Page text
(begin)
Thursday, October 13, 2011

Slacking on the Job

   It's been three days since my oldest son lost yet another tooth (number seven in the last several months). Now in my credit, he didn't even tell me about loosing his tooth the first day. He lost the tooth at school and they gave him a little treasure box to put his tooth in. He put it under his pillow and didn't even say anything to me. I just happened to notice the little treasure box last night when I was tucking him in and I asked him about it. He complained that the tooth fairy didn't come the night before (so I made a mental note to remember). However, after cleaning house and settling down for the night I completely forgot. Today is the third night since he lost his tooth. This evening he made sure to open the treasure box and put the tooth under the pillow by itself so the tooth fairy would have easy access. Luckily I remembered to tell the tooth fairy to make a stop in his room after he was asleep. Oh the joys of motherhood. It doesn't matter how tired you are, somethings just make me smile and are worth it!

Tuesday, October 11, 2011

Going Through the Motions

   Another busy day. I try not to stay too busy (this sentiment is pretty funny because I know I'm very busy) but I try to cut back and take the chance to sit back and relax some. I especially try and take time to cherish the moments with my boys in our every day life. However, in all of that, we have a quick and fast schedule these days. The routine is comforting for all of us because we know what to expect and we get to cross one more day off the calender to seeing Daddy at the beginning of another day. I try to not get to caught up in counting down and remember to have some fun throughout the months and days too. But the fact remains that at the end of the day we are one more day closer to spending time with our Daddy and Hubby :)

Monday, October 10, 2011

Celebrating Others

   Today I took some time off to celebrate a friend's birthday. It's true, it really is more blessed to give than to receive. It does my heart good to concentrate on someone else.
(end)
Data records
(begin)
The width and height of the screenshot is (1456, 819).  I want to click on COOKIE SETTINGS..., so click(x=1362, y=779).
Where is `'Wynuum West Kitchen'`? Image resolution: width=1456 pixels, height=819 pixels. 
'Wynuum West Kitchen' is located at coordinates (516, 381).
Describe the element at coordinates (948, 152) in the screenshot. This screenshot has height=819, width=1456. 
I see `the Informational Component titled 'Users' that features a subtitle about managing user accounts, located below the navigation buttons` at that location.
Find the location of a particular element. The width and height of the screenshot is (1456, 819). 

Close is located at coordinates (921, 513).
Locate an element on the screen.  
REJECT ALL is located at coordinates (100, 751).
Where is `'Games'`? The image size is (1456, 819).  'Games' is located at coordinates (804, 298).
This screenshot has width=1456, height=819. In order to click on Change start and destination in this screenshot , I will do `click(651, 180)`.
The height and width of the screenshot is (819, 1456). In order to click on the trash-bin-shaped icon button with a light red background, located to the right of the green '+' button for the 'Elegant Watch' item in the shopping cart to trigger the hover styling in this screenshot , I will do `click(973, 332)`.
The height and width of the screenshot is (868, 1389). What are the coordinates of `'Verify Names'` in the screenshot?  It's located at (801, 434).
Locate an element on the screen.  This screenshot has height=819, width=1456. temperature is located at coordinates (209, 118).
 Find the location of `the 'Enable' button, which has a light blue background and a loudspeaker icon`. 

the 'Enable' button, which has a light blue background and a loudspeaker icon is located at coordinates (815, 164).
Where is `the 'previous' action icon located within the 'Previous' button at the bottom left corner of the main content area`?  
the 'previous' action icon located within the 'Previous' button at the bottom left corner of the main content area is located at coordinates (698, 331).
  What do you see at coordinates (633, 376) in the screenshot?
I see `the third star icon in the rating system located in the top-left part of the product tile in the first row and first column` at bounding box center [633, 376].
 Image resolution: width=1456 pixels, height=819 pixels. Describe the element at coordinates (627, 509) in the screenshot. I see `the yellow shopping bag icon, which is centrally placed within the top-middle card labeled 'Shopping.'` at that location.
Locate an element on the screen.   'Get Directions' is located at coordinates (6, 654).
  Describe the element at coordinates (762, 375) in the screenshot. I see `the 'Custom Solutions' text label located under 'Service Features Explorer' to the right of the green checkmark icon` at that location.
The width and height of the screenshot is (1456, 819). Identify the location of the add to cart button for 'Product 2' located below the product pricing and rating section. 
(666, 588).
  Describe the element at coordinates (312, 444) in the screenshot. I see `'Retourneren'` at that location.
(end)
Your tasks
A. From the blog excerpt, set down the passage starting with "Celebrating Others" and going on through "on someone else.", copied exactly.
B. Using the blog excerpt, mark each statement yes or no, and quote the exact words that decide it.
(i) The son lost the tooth at school.
(ii) The lost tooth was the son's fifth in recent months.
(iii) The post titled "Celebrating Others" is about a friend's birthday.

Replies
A.
Celebrating Others

   Today I took some time off to celebrate a friend's birthday. It's true, it really is more blessed to give than to receive. It does my heart good to concentrate on someone else.

B.
(i) Yes: "He lost the tooth at school and they gave him a little treasure box to put his tooth in."
(ii) No: "number seven in the last several months"
(iii) Yes: "Today I took some time off to celebrate a friend's birthday."